◆ **What is needed**: After reading the lines below, count those that contain "Toggle" and give the count alone.

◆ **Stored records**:
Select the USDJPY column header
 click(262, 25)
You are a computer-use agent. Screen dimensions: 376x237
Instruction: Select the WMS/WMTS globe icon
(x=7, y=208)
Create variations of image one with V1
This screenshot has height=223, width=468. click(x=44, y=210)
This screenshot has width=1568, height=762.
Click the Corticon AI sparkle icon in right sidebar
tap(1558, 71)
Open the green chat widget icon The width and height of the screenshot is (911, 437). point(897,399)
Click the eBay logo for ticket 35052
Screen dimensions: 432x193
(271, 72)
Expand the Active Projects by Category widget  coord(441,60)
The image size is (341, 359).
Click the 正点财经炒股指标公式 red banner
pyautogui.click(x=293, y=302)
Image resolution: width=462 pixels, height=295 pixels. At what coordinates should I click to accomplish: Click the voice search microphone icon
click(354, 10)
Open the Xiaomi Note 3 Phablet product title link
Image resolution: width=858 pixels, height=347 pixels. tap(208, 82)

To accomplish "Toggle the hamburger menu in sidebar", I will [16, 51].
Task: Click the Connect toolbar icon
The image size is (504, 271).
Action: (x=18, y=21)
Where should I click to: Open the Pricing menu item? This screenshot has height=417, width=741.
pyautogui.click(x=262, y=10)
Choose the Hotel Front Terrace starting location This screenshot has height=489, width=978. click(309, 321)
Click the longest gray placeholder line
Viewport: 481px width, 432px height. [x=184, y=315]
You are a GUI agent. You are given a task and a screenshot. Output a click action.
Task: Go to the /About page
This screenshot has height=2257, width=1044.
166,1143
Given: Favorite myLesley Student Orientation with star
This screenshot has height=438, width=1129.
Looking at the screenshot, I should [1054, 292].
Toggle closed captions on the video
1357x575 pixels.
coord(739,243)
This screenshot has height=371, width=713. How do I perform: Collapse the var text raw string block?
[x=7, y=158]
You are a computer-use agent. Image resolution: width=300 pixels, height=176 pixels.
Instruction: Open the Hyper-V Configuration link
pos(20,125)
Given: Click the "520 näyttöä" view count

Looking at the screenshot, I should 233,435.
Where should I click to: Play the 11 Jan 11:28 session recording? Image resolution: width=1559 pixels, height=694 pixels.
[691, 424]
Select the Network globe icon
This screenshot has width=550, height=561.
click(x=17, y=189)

◆ **Response below**: 2